Loss of Reliability and Content Validity
Longer scales generally have higher coefficient alphas, an index of reliability, than shorter ones. This is because alpha is function of three parameters: the number of item covariances in the scale, the average covariance between pairs of items, and the variance of the total score. The number of covariances increases nonlinearly as the number of items increases. As such, the loss of reliability, which is typically observed with shorter scales, results in attenuated effect sizes. Longer scales can also provide greater coverage of a construct.
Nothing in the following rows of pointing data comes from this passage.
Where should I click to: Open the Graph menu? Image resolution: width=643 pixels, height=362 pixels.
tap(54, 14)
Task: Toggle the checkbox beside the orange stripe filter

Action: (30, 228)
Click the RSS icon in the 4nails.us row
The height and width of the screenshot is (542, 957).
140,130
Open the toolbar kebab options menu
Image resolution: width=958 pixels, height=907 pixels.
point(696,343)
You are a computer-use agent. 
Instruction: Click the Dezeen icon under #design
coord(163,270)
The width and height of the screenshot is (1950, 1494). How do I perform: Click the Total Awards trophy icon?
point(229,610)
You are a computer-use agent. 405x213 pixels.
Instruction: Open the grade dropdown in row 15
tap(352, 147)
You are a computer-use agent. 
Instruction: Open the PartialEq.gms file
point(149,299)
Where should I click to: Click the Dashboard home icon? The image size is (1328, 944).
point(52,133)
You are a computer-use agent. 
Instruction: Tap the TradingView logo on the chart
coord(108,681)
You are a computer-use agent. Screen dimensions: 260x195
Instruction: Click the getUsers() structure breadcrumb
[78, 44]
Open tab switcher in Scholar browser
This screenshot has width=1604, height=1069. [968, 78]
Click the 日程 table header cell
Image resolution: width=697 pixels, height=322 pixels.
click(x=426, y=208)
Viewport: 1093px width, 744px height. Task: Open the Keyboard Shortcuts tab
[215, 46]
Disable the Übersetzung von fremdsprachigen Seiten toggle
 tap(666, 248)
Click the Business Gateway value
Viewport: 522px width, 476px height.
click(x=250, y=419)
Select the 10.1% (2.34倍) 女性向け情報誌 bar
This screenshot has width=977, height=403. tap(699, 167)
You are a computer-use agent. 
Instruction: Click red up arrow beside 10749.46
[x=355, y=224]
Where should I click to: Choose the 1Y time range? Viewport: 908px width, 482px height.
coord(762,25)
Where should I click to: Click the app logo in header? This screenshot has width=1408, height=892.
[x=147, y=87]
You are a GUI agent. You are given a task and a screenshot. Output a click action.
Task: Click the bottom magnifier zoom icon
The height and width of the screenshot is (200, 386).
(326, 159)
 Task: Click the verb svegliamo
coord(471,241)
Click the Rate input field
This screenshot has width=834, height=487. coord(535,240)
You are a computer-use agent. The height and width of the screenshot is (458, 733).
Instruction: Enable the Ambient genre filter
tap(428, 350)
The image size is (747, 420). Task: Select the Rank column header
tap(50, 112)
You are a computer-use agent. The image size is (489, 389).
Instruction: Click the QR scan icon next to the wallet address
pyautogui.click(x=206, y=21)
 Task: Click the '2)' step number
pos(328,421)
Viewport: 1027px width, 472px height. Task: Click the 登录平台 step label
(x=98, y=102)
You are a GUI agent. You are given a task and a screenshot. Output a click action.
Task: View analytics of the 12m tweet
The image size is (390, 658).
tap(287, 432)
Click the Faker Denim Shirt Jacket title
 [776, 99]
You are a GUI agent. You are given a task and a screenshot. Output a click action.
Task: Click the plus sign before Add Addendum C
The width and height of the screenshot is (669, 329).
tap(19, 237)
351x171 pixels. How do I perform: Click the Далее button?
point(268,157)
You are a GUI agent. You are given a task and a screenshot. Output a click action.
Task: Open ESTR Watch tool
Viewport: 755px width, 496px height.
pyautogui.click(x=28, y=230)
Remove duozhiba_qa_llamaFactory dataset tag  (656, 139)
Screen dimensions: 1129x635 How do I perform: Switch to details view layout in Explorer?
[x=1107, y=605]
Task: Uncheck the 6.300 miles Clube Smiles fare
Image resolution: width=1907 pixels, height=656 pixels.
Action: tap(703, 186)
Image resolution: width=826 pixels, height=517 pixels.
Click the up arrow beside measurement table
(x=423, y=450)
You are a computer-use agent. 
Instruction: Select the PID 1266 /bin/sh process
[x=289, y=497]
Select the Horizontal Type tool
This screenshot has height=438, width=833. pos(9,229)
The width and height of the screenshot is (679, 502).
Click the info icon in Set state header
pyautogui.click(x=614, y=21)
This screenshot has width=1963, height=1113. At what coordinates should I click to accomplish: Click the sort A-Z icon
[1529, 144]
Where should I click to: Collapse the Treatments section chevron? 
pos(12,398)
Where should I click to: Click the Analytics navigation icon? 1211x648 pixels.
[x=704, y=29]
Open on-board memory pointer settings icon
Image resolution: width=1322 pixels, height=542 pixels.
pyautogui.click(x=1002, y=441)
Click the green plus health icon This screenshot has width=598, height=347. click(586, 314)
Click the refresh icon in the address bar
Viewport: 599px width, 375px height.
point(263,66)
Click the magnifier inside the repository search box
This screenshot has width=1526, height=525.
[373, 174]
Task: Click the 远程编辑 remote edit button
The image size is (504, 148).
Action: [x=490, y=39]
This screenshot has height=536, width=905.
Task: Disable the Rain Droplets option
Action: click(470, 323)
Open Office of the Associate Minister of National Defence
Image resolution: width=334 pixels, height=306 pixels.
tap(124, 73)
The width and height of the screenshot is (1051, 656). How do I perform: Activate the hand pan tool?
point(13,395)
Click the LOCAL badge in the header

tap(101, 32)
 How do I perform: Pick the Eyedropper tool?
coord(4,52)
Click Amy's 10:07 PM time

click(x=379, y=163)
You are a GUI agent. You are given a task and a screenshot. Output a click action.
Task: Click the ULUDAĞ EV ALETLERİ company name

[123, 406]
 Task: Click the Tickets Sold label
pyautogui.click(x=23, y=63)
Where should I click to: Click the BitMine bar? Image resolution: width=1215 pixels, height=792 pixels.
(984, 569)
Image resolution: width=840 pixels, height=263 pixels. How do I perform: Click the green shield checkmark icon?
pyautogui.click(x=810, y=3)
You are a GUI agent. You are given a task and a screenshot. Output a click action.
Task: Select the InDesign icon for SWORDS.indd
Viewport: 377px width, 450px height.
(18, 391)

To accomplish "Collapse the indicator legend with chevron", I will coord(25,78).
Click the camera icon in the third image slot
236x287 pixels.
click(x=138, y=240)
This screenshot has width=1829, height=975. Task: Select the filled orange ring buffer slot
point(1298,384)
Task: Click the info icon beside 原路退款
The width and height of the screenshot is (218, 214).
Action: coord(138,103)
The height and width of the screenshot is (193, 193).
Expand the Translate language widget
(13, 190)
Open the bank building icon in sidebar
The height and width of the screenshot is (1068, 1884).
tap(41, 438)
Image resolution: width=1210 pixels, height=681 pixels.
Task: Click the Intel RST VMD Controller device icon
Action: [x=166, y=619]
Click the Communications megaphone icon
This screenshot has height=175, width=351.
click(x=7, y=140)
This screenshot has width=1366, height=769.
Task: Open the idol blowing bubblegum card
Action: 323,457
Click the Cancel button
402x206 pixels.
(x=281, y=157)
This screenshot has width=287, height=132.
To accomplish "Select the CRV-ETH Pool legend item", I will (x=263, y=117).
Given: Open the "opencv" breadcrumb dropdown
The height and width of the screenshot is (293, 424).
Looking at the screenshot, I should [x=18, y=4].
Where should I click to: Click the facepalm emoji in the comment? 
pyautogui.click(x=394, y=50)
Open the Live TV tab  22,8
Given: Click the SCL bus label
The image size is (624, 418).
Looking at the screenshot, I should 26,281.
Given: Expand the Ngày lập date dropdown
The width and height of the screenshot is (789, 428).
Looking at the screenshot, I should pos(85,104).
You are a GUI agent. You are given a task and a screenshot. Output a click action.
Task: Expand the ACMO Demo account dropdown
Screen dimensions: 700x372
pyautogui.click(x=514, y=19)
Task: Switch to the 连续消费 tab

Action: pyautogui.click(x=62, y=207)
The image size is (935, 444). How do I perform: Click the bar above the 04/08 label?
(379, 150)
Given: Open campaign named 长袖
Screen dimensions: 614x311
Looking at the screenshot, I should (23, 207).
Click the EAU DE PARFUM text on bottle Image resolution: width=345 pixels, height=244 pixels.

This is especially important when the construct being assessed is itself rather broad, as is the case for broader personality constructs like extraversion. According to the FFM, neuroticism as a domain has six different aspects: anxiety, angry hostility, depression, self-consciousness, impulsiveness, and vulnerability. Neuroticism within the BFI-2 has three aspects: anxiety, depression, and emotional volatility. As the number of items decreases, coverage of these domains may shrink; a two-item of neuroticism may only be able to inquire about anxiety and depression, leaving other aspects without explicit coverage. Therefore, the resulting variance obtained is representative of the two facets, rather than the entire breadth of the construct. Conversely, for scales defined by several distinct facets, there will be a larger proportion of common variance accounted for (see McCrae, 2015). For instance, in their validation paper, Rammstedt and John (2007) noted that although the BFI-10 was able to capture 70% of the full variance in the BFI, the loss of information was not small. Because the loss was most noticeable and substantial for Agreeableness, the authors suggested supplementing its assessment with an additional item (i.e., “Is considerate and kind to almost everyone”).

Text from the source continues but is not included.